KEBAKARAN hutan dan lahan kembali melanda sebagian wilayah Provinsi Riau sehingga pemerintah setempat menetapkan status siaga darurat sejak Senin (07/03) lalu.
Temuan Badan meteorologi, klimatologi dan geofisika (BMKG) Pekanbaru menunjukkan ada 13 titik panas (hotspot) di Provinsi Riau pada Selasa 8 Maret.
Belum diketahui luas lahan atau hutan yang terbakar, tetapi jumlah titik api di wilayah Riau sempat mencapai 45 pada Jumat (04/03) dan kemudian berkurang setelah hujan sempat turun di sebagian wilayah tersebut.
Laporan media setempat menyebutkan pada pekan lalu titik panas tersebut tersebar di Kabupaten Bengkalis (21 titik), Meranti (1), Dumai (5), Pelalawan (2), Siak (14), Indragiri Hulu (1) dan Indragiri Hilir (1 titik).
Kepala Pelaksana Badan penanggulangan bencana daerah (BPBD) Dumai, Tengku Ismed, mengatakan pihaknya -dibantu TNI, polisi dan otoritas terkait- terus mencoba memadamkan kebakaran di wilayahnya dalam beberapa hari terakhir.

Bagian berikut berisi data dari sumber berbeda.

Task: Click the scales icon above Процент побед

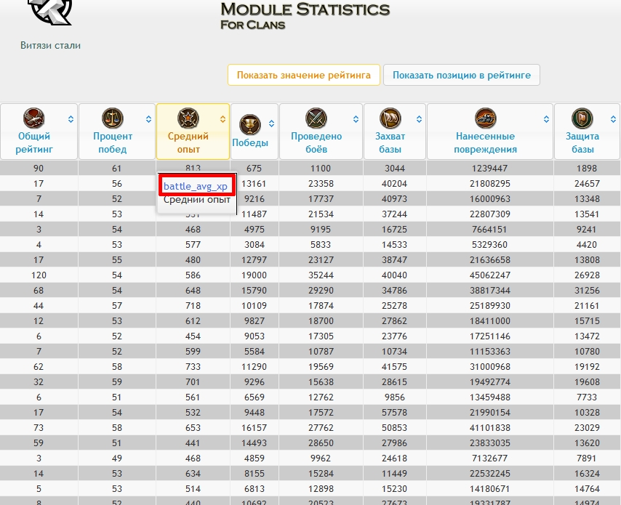Action: pos(113,118)
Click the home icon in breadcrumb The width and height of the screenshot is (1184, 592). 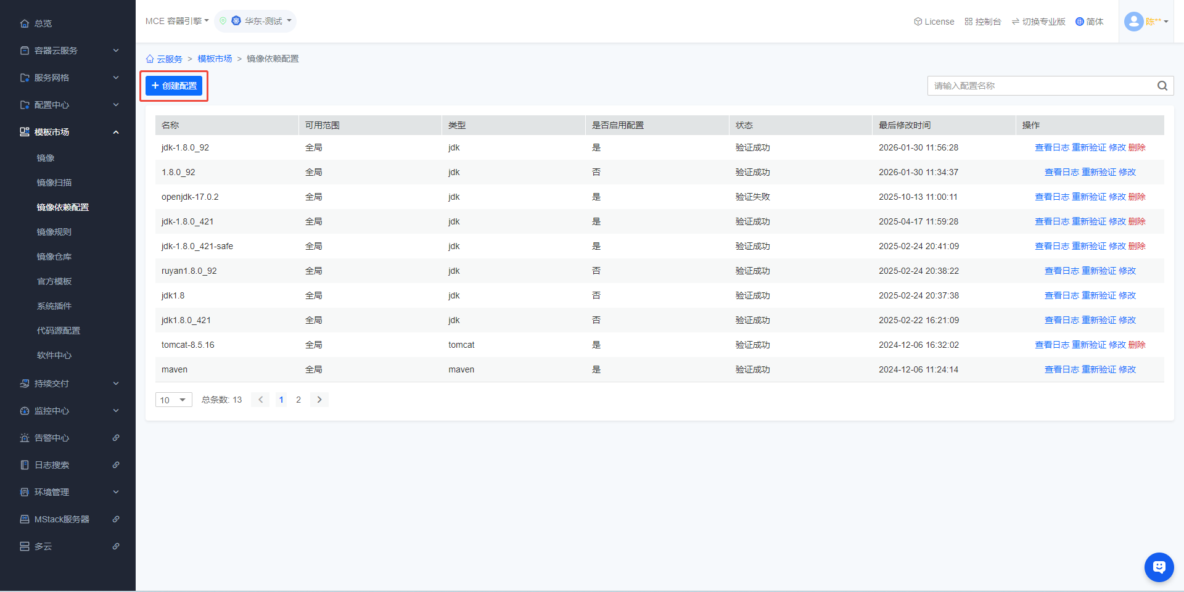(150, 59)
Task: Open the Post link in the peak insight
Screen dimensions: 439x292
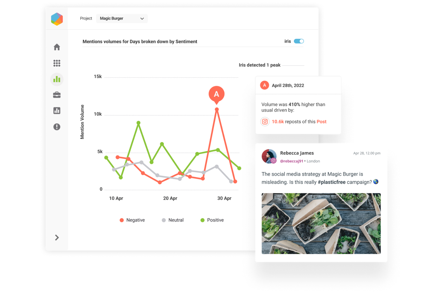Action: [322, 121]
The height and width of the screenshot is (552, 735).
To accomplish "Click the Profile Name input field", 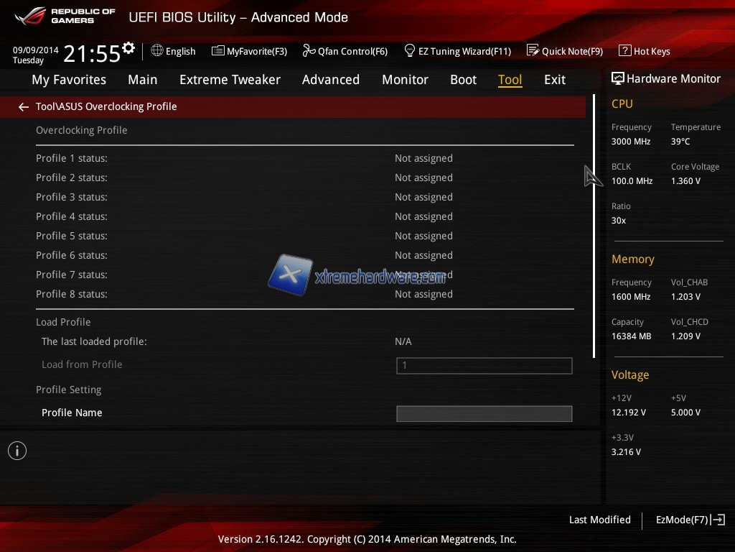I will pos(484,413).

“Hingga saat ini kita coba memadamkannya, karena lahan sebagian besar kota Dumai adalah gambut,” kata Tengku Ismed kepada wartawan BBC Indonesia, Heyder Affan.
“Namanya gambut, padam pada hari ini tetapi mungkin esok lusa bisa muncul titik api di tempat yang sama dan tempat lain,” ungkapnya.

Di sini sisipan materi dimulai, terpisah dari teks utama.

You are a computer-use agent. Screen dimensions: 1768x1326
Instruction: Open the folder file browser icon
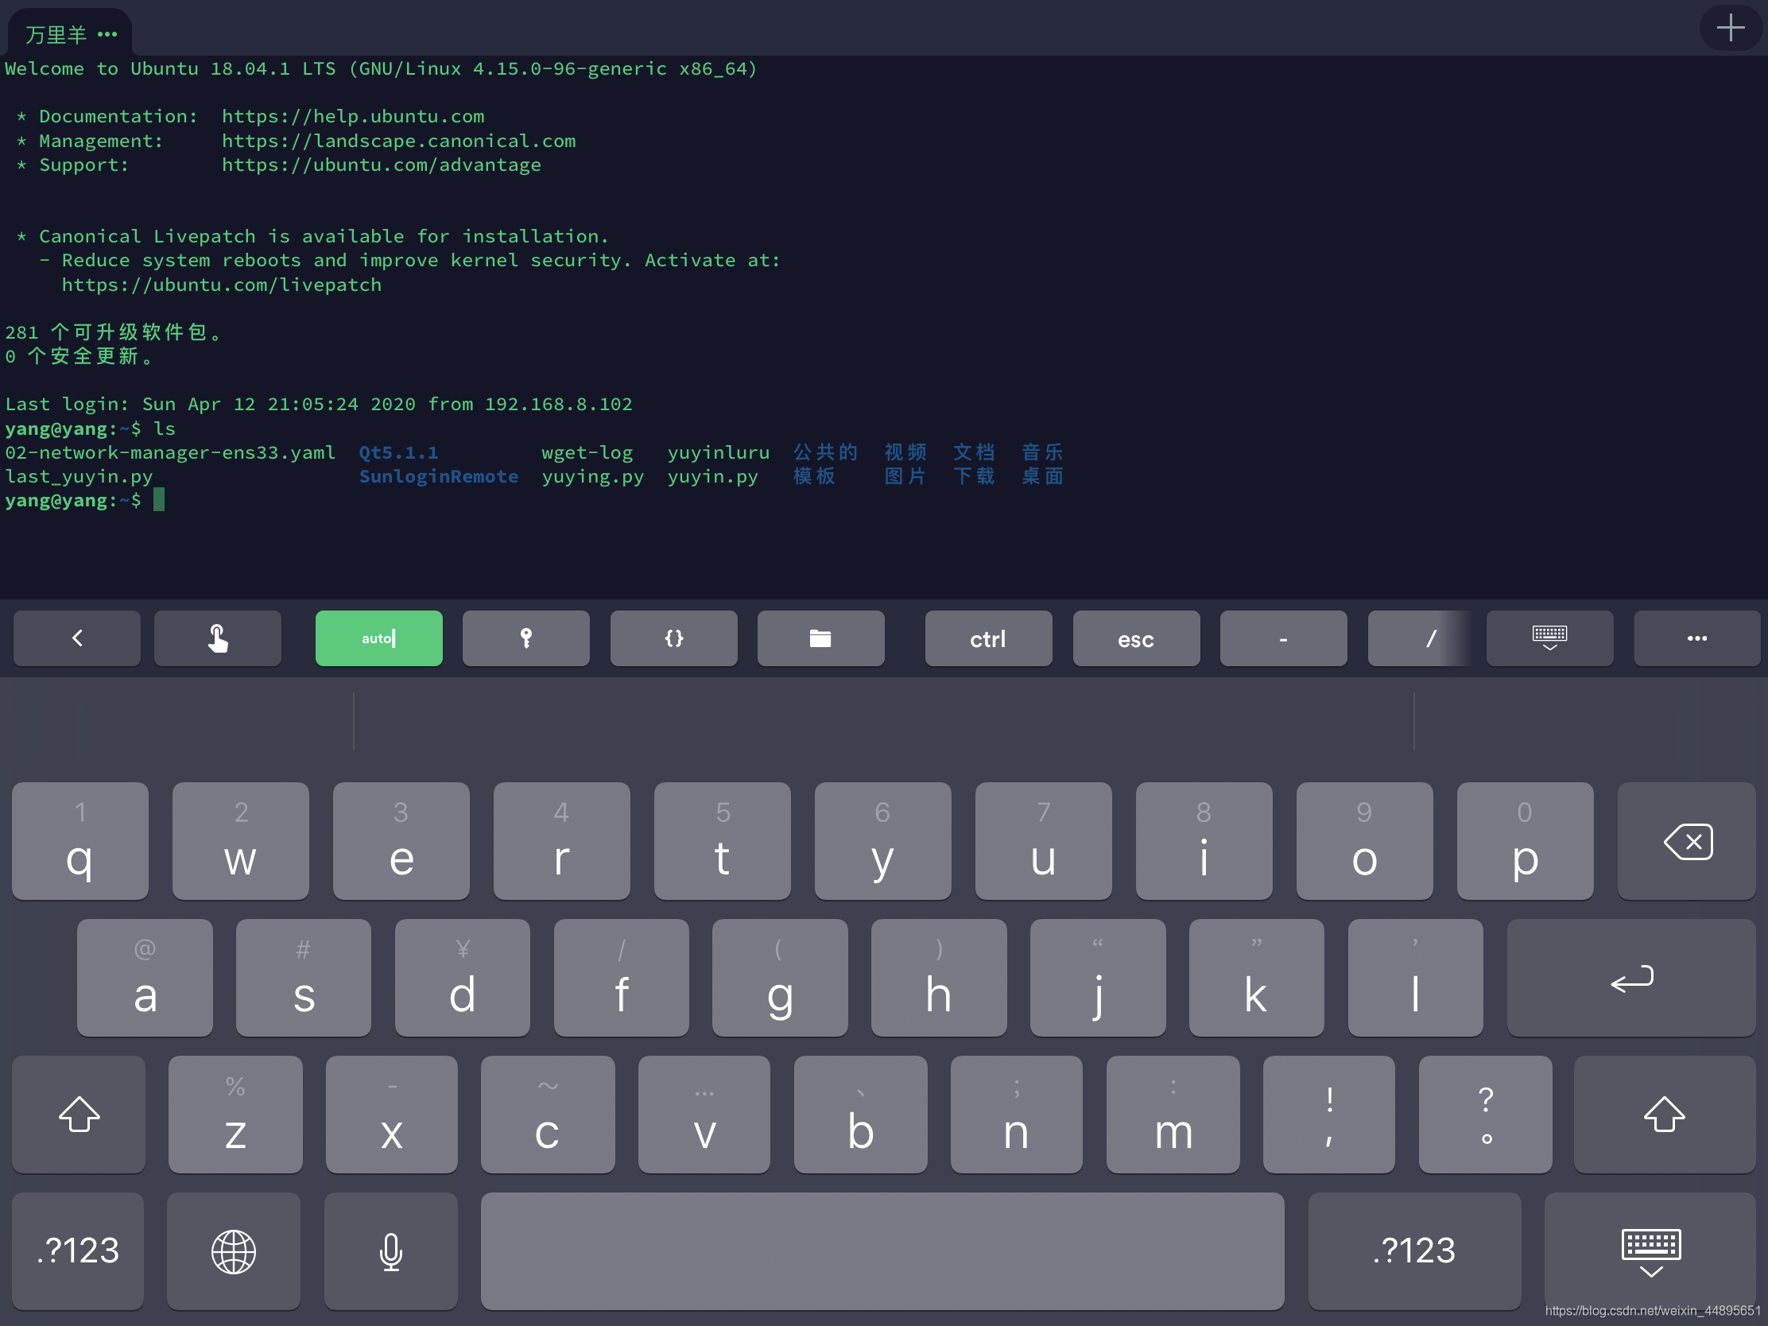(x=820, y=639)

Di wilayah Dumai, tambahnya, kebakaran melanda setidaknya di empat wilayah yaitu antara lain di Kecamatan Dumai Timur dan Selatan.
Curah hujan rendah
Walaupun menurut BMKG puncak hujan di wilayah Riau terjadi pada akhir bulan Mei, tetapi menurut Tengku Ismed curah hujan di wilayah Dumai termasuk rendah.
“Memang di sebagian wilayah Riau curah hujannya cukup tinggi, namun demikian di Dumai curah hujannya rendah. Kemarin (Selasa/08) sempat hujan, tapi hanya sebentar,” jelas Ismed.
Karenanya Pemerintah Kota Dumai telah menetapkan siaga darurat kebakaran hutan dan lahan sejak Jumat (04/03) lalu.
“Apalagi dalam jangka waktu tertentu, kebakaran ini tidak dapat kita tanggulangi, maka statusnya kita tingkatkan menjadi tanggap darurat,” katanya.
Status serupa juga diberlakukan antara lain di Kabupaten Bengkalis dan Meranti yang kemudian ditindaklanjuti oleh pemerintah Provinsi Riau dengan menetapkan status siaga darurat pada tingkat provinsi sejak Senin (07/03) lalu.
Keterbatasan air
Di Kabupaten Bengkalis, upaya pemadaman kebakaran hutan dan lahan di sekitar 10 lokasi dihadapkan kendala pada pasokan air yang minim.
“Soalnya, kita ‘kan masuk ke dalam hutan. Air itu kadang-kadang tidak ada di dalam hutan,” kata seorang pemadam kebakaran di Kota Bengkalis, yang tidak mau menyebutkan namanya, kepada BBC Indonesia.
“Jadi upaya pemadaman belum tentu berhasil. Hujan yang bisa memadamkannya,” tambahnya. Saat dihubungi melalui sambungan telepon, dia mengaku baru saja pulang dari lokasi kebakaran hutan.
Belum diketahui berapa hektar luas hutan dan lahan yang terbakar sejak akhir Februari tapi laporan media lokal menyebutkan lahan yang terbakar di Kabupaten Meranti mencapai 45 hektar dan di Kabupaten Siak sekitar 50 hektar.
Tahun 2015 lalu, kebakaran hutan dan lahan serta kabut asap melanda sebagian wilayah di Sumatera Selatan, Jambi, Riau, Kalimantan Barat, Kalimantan Tengah, dan Kalimantan Selatan.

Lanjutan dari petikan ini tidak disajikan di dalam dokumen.